From today’s Roll Call:
The presidential candidates of both parties are competing for cash and votes on every front, with one possible exception.
Muslim Americans, particularly conservatives, say they feel slighted this election cycle. Rather than court Muslims, Republican candidates have been competing for the toughest stance on national security and openly discussing whether Muslims should be allowed to serve in their administrations.
“I’m very unhappy with the Republican Party. I’m hanging on with a string,” said Seeme Hasan, a Colorado-based Muslim whose family has donated more than $1 million to the Republican Party and its candidates.

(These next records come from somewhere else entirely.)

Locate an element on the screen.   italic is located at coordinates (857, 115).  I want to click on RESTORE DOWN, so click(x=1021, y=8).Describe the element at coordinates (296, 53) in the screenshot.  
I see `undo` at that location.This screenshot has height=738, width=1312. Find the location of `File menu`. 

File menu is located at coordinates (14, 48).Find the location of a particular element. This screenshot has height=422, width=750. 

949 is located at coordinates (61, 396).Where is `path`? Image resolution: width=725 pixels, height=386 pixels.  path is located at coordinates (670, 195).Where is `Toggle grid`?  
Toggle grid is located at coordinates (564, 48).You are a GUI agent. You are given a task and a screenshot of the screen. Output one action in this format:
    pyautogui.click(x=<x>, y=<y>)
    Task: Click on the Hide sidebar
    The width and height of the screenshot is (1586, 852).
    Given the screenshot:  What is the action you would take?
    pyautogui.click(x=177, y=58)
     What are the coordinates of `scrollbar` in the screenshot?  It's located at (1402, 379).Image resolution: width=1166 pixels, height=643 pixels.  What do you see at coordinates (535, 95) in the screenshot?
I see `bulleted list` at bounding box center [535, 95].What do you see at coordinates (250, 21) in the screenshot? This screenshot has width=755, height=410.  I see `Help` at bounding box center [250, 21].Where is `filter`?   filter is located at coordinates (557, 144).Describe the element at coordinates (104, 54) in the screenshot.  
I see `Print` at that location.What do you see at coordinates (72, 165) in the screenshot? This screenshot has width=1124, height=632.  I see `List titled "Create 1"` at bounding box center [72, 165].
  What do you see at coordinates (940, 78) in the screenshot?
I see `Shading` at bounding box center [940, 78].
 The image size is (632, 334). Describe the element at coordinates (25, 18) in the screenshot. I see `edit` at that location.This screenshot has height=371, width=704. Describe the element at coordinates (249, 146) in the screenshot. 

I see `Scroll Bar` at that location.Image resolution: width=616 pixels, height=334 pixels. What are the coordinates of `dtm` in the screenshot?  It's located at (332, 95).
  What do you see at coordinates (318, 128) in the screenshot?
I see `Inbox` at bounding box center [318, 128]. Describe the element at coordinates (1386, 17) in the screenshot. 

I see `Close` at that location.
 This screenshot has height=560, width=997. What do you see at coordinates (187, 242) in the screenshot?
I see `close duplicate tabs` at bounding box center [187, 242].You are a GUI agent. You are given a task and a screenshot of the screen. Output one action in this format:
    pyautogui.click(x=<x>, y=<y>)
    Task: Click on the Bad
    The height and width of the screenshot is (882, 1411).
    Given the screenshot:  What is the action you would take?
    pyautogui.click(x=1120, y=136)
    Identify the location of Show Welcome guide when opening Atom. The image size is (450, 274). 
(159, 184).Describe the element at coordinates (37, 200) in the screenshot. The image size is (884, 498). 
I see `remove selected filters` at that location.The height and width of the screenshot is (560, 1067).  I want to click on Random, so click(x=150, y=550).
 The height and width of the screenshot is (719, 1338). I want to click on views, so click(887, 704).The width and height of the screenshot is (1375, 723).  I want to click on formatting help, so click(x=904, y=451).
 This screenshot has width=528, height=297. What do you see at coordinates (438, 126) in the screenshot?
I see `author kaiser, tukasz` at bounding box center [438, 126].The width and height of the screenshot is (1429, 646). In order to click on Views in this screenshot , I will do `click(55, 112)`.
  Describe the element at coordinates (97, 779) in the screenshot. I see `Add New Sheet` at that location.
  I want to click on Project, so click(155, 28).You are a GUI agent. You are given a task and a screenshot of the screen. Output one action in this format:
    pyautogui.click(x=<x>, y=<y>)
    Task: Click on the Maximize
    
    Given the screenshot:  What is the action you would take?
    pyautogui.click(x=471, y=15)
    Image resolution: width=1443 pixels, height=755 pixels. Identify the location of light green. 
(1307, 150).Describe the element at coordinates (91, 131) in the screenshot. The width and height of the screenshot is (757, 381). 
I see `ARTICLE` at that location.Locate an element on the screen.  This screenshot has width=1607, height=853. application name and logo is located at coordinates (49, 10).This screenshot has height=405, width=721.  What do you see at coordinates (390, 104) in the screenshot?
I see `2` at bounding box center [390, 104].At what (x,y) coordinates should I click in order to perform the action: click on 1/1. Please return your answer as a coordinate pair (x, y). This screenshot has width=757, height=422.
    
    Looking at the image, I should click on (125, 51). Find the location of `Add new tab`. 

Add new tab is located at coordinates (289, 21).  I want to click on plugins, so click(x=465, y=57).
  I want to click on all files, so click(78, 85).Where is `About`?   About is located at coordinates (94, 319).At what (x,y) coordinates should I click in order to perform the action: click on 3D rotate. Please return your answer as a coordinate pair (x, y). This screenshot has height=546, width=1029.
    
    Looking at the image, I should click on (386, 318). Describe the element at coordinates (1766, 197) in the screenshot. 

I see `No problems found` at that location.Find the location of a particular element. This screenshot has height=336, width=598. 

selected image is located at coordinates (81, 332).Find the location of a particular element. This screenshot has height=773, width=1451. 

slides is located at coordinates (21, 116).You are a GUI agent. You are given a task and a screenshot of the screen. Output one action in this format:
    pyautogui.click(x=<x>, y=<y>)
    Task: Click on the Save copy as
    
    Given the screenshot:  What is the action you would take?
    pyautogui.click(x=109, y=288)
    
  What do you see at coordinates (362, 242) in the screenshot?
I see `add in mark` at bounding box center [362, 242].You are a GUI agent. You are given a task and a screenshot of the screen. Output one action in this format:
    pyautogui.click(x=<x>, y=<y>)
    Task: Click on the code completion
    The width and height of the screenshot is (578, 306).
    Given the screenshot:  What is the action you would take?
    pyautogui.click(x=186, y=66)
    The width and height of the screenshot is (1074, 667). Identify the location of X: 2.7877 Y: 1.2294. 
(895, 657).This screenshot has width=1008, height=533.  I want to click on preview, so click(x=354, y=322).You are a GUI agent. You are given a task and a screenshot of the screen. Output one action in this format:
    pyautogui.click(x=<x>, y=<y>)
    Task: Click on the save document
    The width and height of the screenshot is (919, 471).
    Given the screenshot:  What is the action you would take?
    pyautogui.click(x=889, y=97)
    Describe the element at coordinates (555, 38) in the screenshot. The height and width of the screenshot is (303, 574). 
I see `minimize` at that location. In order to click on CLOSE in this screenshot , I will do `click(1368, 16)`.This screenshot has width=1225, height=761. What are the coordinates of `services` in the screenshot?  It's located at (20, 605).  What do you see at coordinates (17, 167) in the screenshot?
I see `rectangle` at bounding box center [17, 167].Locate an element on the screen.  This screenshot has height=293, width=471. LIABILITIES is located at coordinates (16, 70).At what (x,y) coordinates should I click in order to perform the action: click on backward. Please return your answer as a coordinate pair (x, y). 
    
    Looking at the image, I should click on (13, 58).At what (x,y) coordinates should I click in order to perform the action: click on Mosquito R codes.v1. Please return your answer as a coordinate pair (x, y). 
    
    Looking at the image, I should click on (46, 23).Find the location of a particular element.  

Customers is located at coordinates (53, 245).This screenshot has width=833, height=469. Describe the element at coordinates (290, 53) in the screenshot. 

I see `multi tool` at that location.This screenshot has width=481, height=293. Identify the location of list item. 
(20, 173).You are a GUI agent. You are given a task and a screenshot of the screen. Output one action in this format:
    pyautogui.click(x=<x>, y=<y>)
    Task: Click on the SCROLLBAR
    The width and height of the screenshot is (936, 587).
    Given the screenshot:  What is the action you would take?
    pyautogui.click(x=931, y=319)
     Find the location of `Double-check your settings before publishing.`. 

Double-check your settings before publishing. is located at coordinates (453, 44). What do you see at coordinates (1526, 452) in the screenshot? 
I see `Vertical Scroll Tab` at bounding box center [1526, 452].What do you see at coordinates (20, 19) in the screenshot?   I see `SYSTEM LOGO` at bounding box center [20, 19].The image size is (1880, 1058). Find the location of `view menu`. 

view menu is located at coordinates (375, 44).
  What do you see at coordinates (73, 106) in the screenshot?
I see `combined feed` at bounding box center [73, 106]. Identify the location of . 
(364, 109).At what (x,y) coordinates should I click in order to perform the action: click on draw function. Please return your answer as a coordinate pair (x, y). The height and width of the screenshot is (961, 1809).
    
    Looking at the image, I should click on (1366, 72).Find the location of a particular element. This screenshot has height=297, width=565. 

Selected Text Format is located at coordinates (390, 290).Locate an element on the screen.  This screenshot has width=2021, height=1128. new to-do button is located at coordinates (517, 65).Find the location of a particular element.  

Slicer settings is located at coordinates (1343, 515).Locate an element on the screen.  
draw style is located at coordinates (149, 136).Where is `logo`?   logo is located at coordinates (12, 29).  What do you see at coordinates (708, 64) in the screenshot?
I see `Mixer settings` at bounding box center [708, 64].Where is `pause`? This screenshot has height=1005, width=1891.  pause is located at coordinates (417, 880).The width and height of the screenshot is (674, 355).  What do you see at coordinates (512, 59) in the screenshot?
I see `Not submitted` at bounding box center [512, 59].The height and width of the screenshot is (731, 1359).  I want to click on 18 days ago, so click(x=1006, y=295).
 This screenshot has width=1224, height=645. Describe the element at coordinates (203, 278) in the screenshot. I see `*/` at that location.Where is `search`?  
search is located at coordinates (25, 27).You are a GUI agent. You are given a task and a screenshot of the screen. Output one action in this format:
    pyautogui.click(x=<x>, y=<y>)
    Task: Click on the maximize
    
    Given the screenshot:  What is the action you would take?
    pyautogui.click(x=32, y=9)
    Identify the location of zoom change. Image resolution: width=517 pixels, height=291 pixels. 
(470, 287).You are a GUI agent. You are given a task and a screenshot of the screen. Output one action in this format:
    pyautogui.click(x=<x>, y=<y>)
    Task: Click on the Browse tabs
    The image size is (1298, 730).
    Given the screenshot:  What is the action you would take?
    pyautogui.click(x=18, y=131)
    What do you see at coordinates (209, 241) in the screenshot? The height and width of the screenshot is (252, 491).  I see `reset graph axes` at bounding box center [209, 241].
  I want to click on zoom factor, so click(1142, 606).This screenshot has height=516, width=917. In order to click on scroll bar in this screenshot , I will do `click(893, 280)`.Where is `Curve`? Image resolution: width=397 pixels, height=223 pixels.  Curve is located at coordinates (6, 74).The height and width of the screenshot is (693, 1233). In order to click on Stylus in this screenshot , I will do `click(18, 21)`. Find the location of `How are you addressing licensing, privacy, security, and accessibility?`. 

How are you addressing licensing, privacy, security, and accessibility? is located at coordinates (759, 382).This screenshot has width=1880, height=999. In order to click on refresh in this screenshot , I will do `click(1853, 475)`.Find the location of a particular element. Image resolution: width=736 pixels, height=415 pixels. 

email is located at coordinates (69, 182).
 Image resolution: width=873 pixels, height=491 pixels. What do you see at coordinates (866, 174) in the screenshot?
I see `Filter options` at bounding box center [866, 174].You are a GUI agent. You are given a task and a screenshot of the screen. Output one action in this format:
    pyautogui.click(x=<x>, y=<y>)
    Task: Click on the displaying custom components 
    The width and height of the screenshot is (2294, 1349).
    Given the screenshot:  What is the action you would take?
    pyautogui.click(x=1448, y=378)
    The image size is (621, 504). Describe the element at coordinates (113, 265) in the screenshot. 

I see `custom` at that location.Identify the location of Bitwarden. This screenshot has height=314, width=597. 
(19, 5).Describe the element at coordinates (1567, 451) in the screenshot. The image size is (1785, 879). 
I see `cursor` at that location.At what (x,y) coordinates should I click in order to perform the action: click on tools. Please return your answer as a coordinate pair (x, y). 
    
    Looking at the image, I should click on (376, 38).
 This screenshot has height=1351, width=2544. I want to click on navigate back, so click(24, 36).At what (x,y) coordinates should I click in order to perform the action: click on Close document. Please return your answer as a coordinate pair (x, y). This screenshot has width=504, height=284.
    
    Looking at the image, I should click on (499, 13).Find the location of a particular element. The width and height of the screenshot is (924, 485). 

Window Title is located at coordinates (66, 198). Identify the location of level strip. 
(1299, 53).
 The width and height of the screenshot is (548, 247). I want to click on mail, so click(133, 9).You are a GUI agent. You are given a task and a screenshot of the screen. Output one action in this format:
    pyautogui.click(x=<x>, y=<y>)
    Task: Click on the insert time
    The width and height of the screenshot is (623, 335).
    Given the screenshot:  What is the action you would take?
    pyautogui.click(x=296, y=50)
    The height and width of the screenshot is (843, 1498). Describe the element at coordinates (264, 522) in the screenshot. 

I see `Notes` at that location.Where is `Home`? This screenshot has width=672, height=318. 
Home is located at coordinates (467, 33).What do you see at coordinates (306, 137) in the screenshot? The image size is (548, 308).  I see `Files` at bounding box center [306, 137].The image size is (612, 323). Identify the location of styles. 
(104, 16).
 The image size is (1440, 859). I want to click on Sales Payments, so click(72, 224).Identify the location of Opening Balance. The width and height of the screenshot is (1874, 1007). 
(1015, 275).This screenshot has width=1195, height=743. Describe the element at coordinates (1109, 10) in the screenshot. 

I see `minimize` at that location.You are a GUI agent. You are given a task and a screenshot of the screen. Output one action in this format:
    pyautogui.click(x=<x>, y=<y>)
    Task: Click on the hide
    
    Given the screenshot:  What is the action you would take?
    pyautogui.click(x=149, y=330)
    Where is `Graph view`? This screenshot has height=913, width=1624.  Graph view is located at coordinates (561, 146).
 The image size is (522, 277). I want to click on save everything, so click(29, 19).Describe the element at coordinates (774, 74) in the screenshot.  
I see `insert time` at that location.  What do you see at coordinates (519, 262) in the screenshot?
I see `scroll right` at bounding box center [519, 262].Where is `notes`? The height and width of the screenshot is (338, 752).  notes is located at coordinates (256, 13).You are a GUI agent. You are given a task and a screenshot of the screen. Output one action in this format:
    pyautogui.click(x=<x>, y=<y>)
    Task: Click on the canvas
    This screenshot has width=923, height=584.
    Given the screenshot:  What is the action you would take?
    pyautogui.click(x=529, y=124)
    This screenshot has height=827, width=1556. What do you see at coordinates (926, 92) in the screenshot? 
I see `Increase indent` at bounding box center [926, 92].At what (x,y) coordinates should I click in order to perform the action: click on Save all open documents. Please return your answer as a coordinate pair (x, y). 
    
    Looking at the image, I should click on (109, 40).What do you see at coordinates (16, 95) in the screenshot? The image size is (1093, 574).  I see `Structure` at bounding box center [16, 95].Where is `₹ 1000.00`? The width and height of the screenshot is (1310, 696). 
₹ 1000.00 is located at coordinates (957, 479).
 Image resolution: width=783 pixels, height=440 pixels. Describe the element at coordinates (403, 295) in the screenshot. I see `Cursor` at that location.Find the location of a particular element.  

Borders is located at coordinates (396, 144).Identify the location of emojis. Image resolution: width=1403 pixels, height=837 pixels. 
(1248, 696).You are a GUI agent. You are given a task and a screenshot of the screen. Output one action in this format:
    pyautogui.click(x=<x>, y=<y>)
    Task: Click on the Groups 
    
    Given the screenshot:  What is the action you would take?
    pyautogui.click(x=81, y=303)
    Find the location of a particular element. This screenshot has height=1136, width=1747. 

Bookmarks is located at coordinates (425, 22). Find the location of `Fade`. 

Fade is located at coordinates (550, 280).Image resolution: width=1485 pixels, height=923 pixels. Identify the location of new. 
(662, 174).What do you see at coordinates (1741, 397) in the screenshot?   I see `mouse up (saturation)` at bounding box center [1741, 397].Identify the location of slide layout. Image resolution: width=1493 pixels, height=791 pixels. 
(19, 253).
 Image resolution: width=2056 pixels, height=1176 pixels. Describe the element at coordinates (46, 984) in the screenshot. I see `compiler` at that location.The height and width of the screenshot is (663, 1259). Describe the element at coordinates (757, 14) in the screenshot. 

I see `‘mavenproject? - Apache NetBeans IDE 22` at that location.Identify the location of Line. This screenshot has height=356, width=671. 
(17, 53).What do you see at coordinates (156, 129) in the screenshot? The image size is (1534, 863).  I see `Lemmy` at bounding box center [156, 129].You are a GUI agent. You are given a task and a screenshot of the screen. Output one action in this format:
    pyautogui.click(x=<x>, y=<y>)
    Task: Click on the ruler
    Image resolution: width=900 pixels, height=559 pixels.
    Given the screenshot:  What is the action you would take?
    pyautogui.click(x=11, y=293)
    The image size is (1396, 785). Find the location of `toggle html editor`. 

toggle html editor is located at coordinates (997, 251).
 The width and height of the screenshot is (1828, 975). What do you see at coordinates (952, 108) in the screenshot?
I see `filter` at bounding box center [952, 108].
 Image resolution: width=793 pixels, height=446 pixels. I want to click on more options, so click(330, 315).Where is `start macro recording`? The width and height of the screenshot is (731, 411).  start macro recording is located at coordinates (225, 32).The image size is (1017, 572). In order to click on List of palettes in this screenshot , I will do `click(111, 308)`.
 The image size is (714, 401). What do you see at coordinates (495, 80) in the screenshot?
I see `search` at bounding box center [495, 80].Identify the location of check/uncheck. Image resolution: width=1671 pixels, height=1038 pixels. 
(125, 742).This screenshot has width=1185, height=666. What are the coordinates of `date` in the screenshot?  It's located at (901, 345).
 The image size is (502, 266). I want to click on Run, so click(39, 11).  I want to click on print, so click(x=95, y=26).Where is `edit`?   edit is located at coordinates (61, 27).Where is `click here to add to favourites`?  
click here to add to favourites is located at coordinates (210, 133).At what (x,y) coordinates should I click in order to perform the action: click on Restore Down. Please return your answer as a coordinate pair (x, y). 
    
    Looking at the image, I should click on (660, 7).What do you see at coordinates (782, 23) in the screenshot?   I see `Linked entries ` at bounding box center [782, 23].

Still, Hasan said she would not vote for President Barack Obama because he has repeatedly disappointed her. She cited two examples: His decision to keep open the prison in Guantánamo Bay, Cuba, and his recent approval of the defense authorization bill with controversial new detention policies.
“Obama may say, ‘I’m friendly with Muslims,’ but all his actions from day one have been very unfriendly to Muslims,” she said. Hasan is supporting former Speaker Newt Gingrich. Her husband, Malik, runs HealthTrio, an electronic medical records firm with business ties to the Georgia Republican.
Many Muslims may disagree with Hasan — 64 percent supported Obama in a recent Pew survey — but community leaders say they share her pessimism about the election. Muslim voters have historically voted as a bloc, but they are scattered among the candidates this time around and, in many cases, unimpressed with their choices.